Verano. Piscina. Chocolate. Consolas. Risas. En definitiva, disfrute. Esta canción me sume en un estado de euforia y de felicidad que no puedo describir. Además, me sirve para entender que no hace falta que una canción sea una gran pieza musical para significar algo en tu vida. Esta “pieza” fue una de esas canciones que consiguió que las tardes de 40 grados fueran menos calurosas y que las ganas de ser estrellas del rock para montar orgías con las playmates Playboy fueran creciendo hasta convertirnos en lo que somos ahora (algo que no voy a describir, el anonimato es nuestro bien más preciado).

Y para finalizar con el *primer capítulo de canciones que me traen recuerdos, no puedo dejarme Passenger, de Deftones.

Gracias al martillo percutor, conocí al grupo. Seguramente, sea una de esas cosas de las que le estaré eternamente agradecido (un poco menos que a enseñarme que era el “ostinato” baterísticamente hablando, pero agradecido). Poco tiempo después convertí está canción en un mito particular. Por alguna extraña razón, esta canción me hizo pensar, razonar, y todas aquellas conclusiones que extraje hará unos 3 años son rotundos pedruscos que forman lo que considero mi filosofía de vida particular. Creo que es tan jodidamente profundo que no tengo palabras para describirlo, y seguramente, no os interesaría. Pero es escuchar esta canción y asumir, inequívocamente, una serie de razonamientos propios que considero vitales. No sé si debería dejar algo tan personal a una canción, pero no puedo evitarlo, que le vamos a hacer.

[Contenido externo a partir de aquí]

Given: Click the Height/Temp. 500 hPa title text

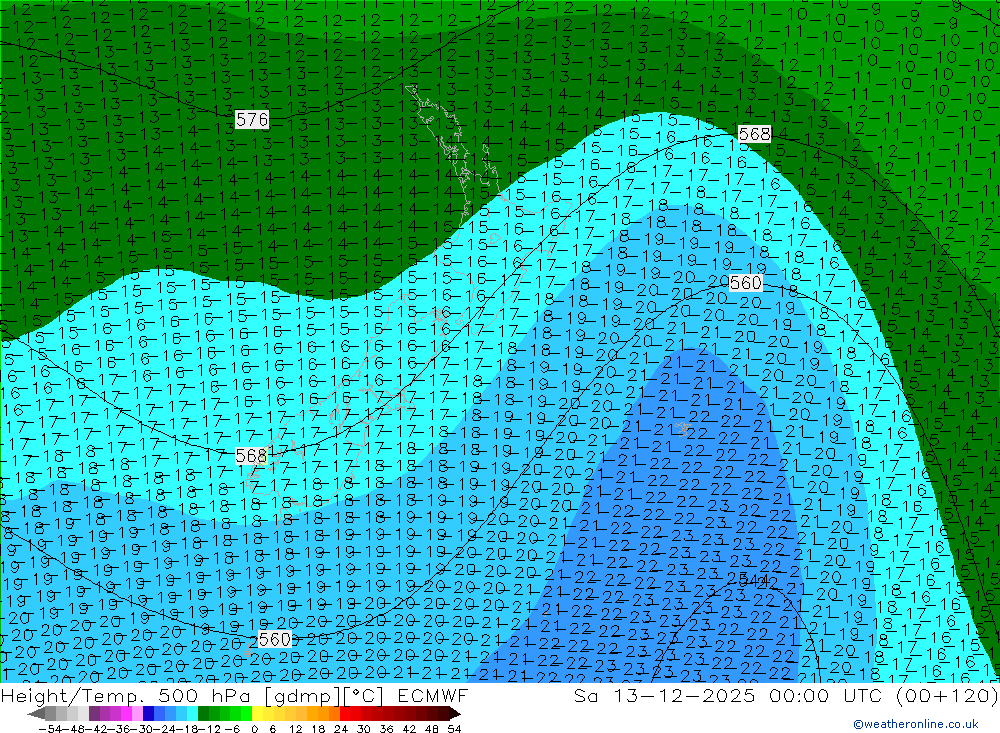Looking at the screenshot, I should pos(117,695).

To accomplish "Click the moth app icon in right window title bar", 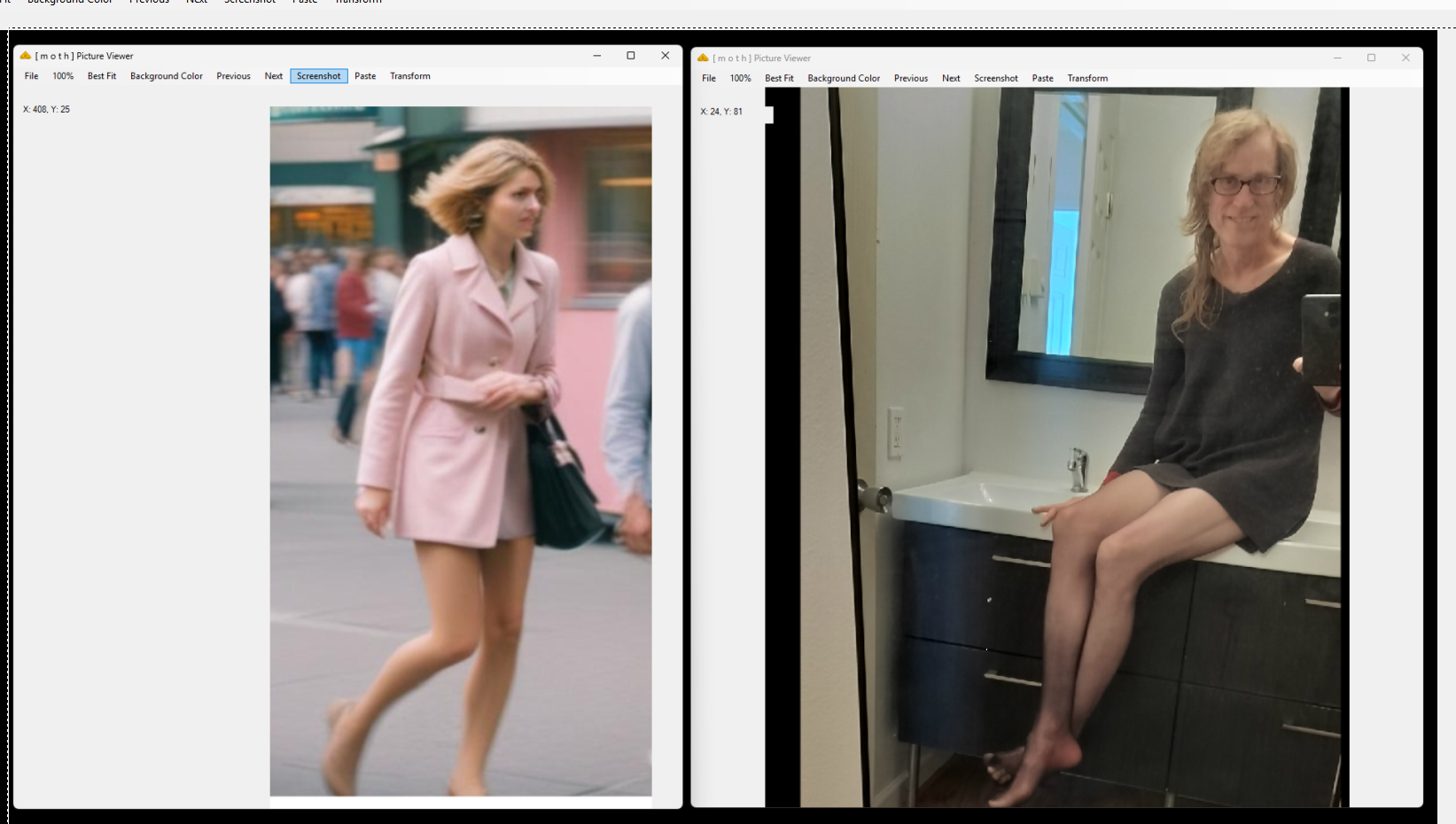I will (x=703, y=58).
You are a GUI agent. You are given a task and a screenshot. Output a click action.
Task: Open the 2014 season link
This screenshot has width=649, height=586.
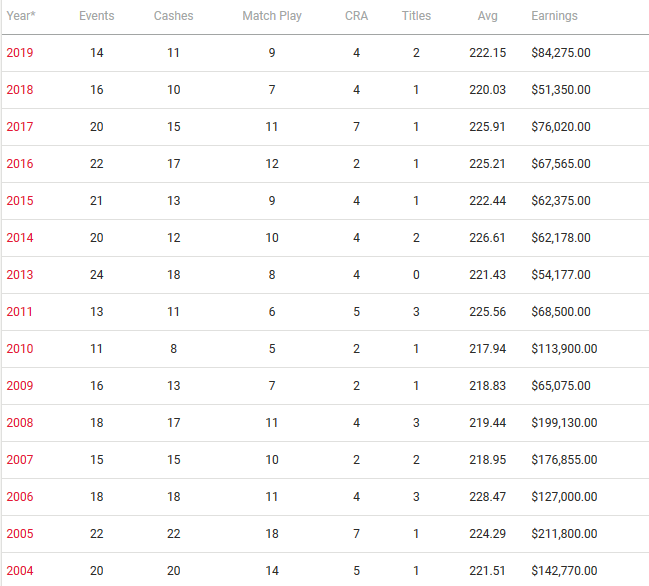click(x=20, y=238)

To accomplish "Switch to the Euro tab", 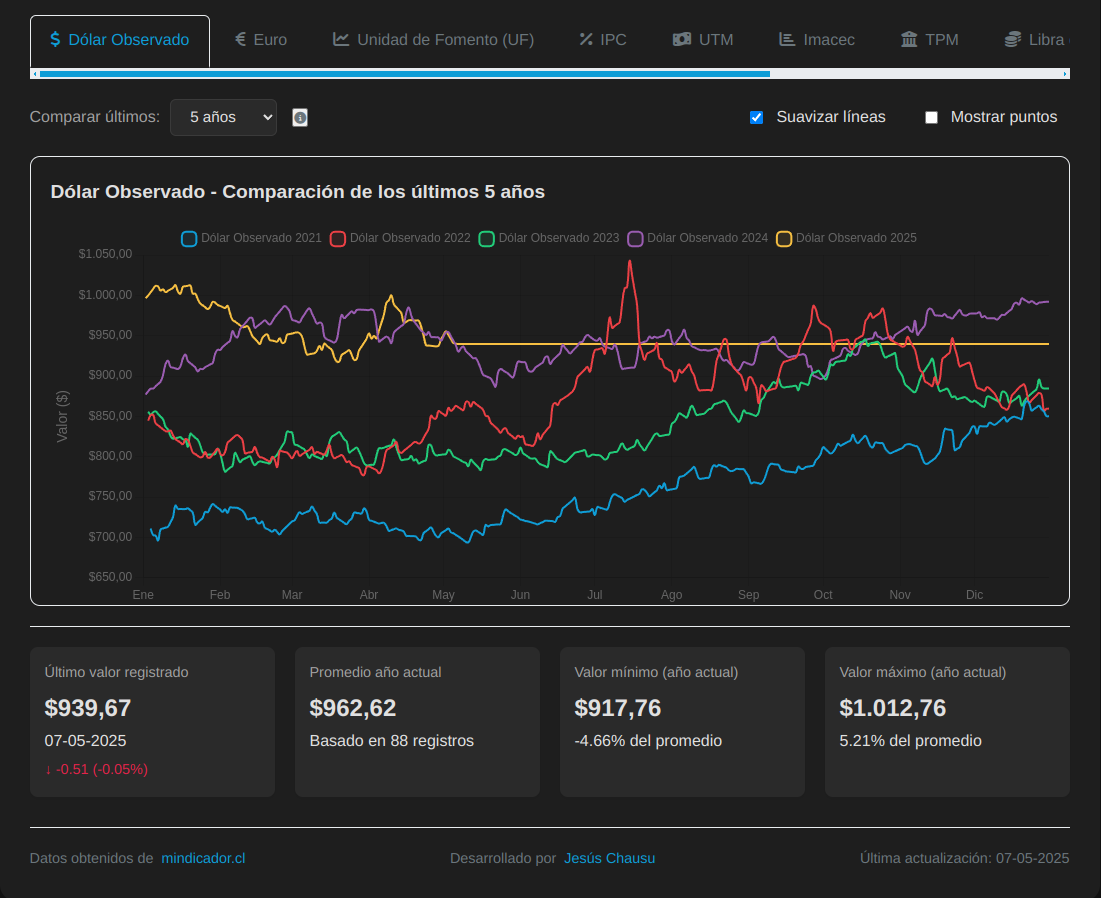I will pos(261,40).
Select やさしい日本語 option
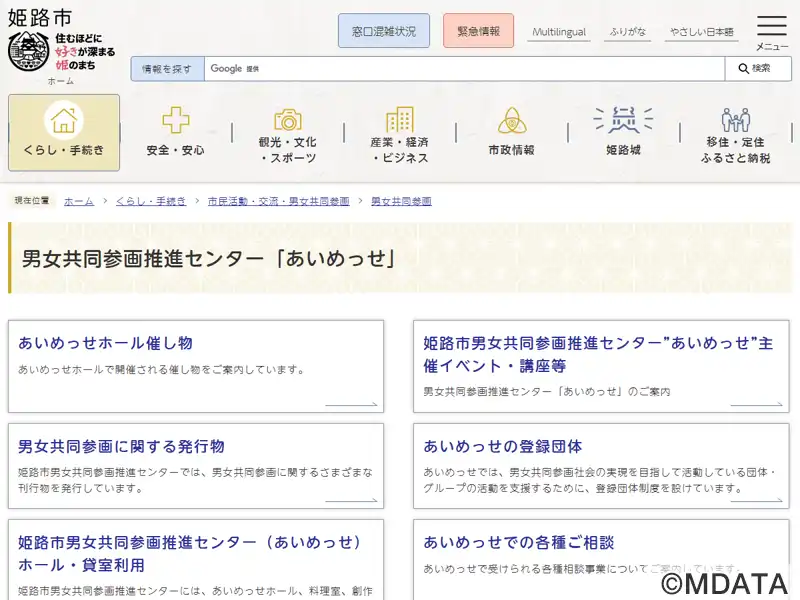Viewport: 800px width, 600px height. [701, 32]
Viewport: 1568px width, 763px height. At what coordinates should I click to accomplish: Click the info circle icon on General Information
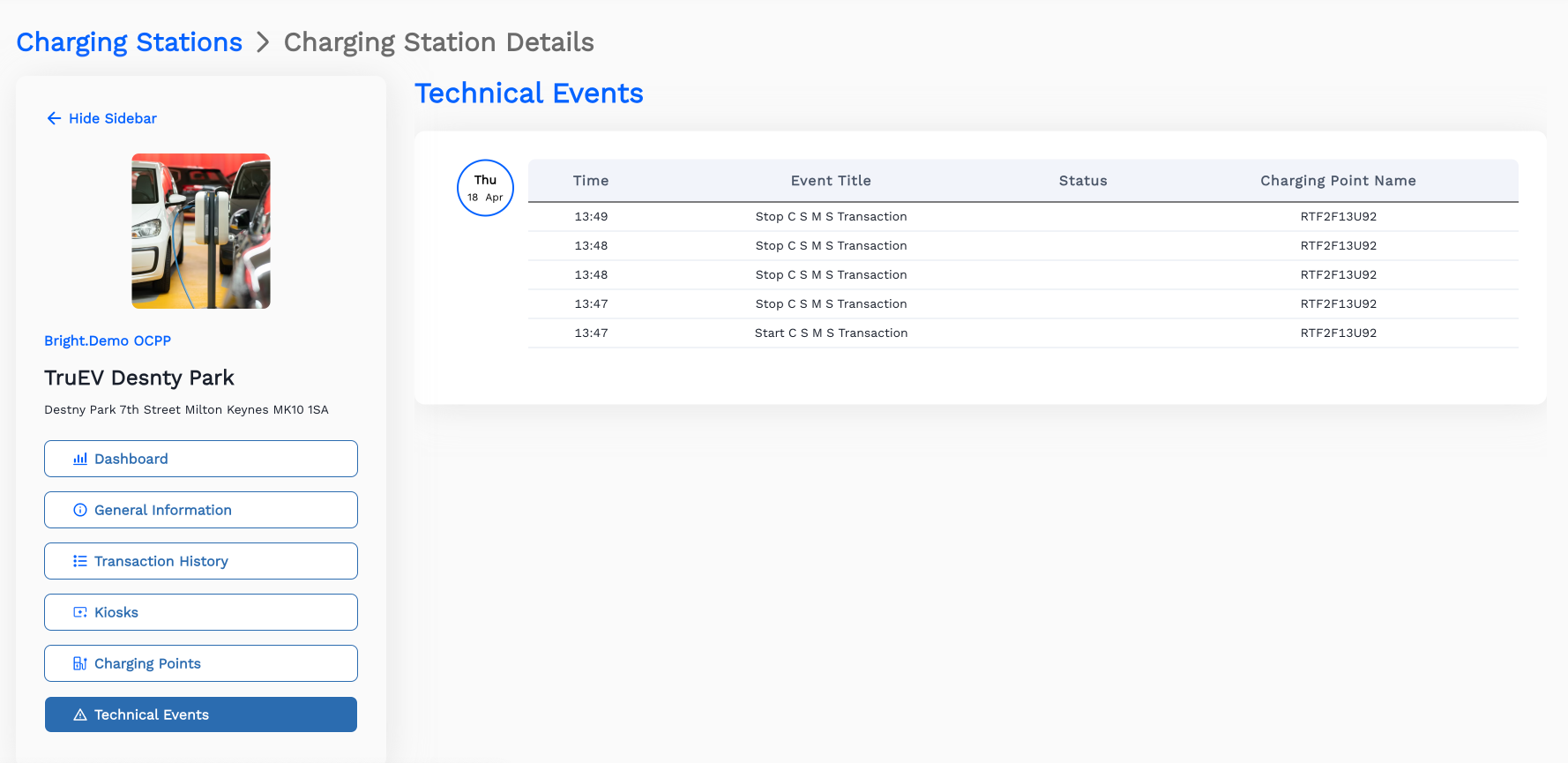(x=80, y=510)
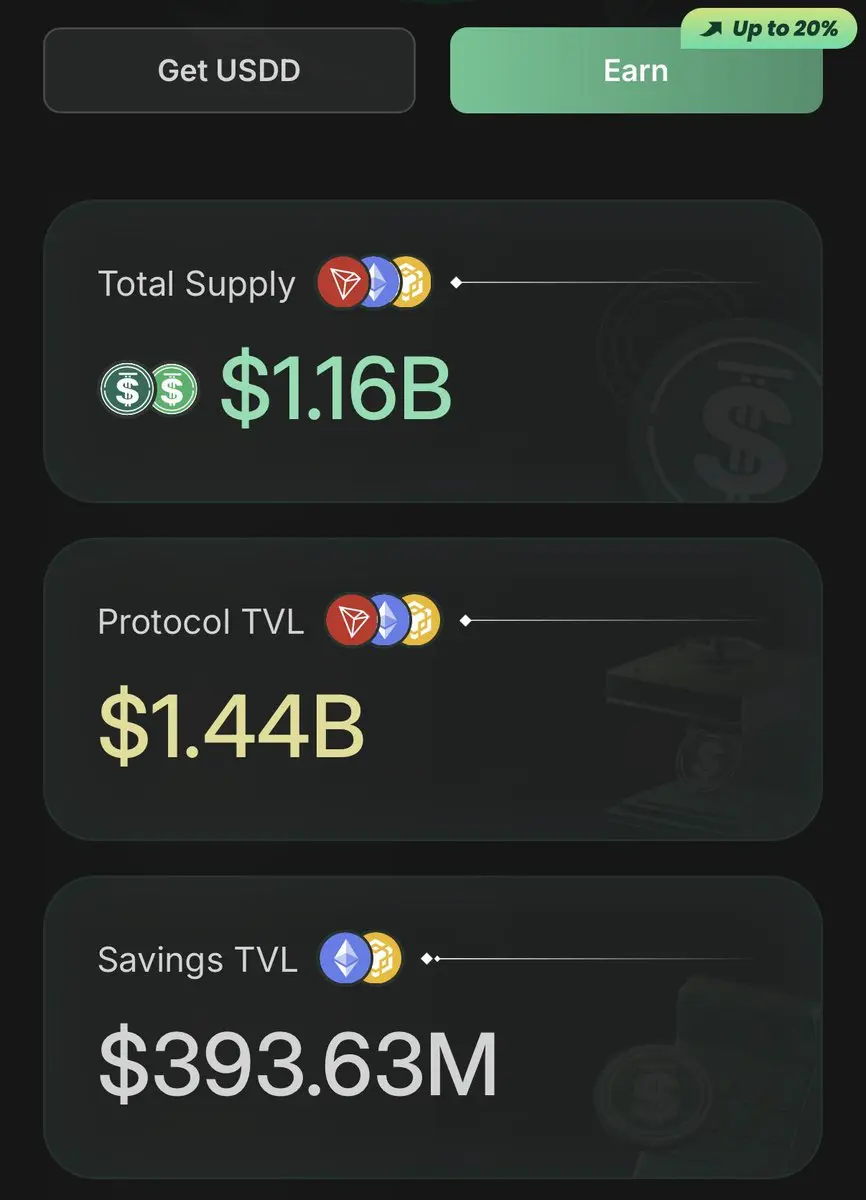Click the Get USDD button
The height and width of the screenshot is (1200, 866).
(229, 70)
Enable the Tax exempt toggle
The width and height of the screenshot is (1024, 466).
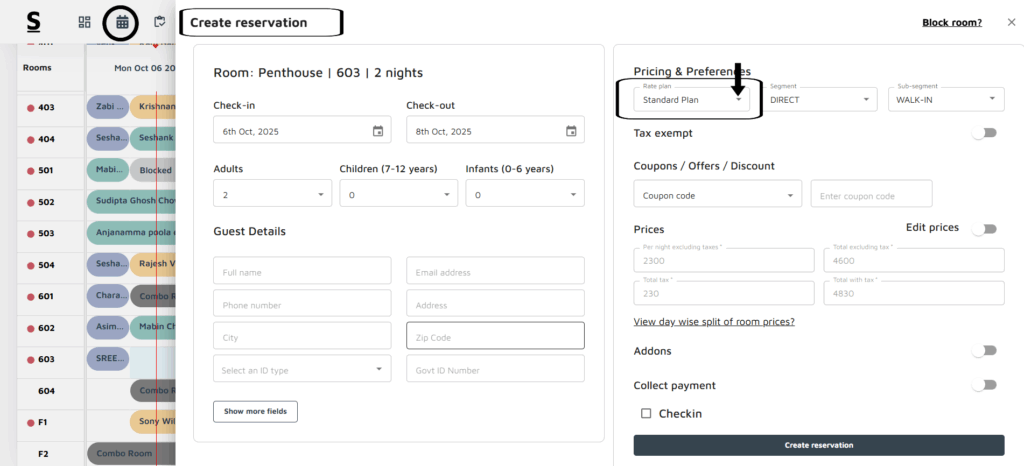tap(985, 133)
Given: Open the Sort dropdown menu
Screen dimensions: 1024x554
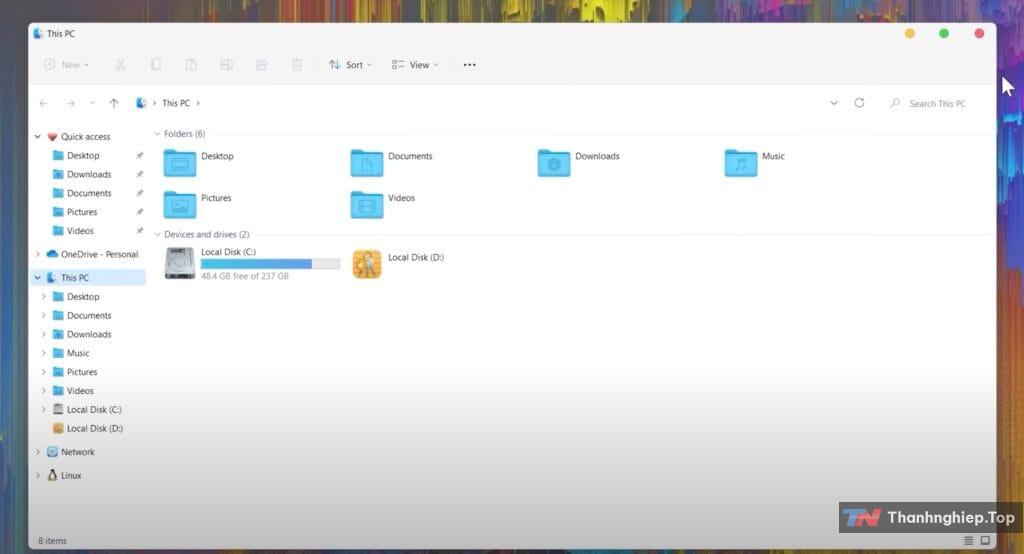Looking at the screenshot, I should point(350,65).
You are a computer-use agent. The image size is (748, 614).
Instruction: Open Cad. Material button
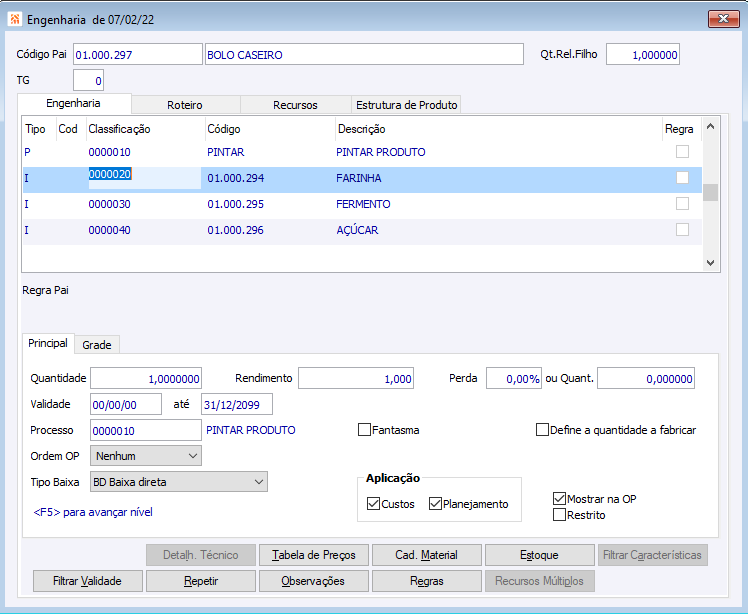(427, 555)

*Creo que con esto que os he contado, me he abierto una veda particular para publicar mas asiduamente, no sé si es interesante o no, pero a mí me gusta  hacerlo y por tanto existe la posibilidad de que cuando no tenga otra cosa sobre la cual escribir, recurra a contar cuales son las canciones que a mí, particularmente, me traen recuerdos. Así, que como he dicho anteriormente, este es el primer capítulo. Os informaré cuando llegué el segundo, porque espero que esto sea un best-seller del calibre del Código da Vinci, nada menos.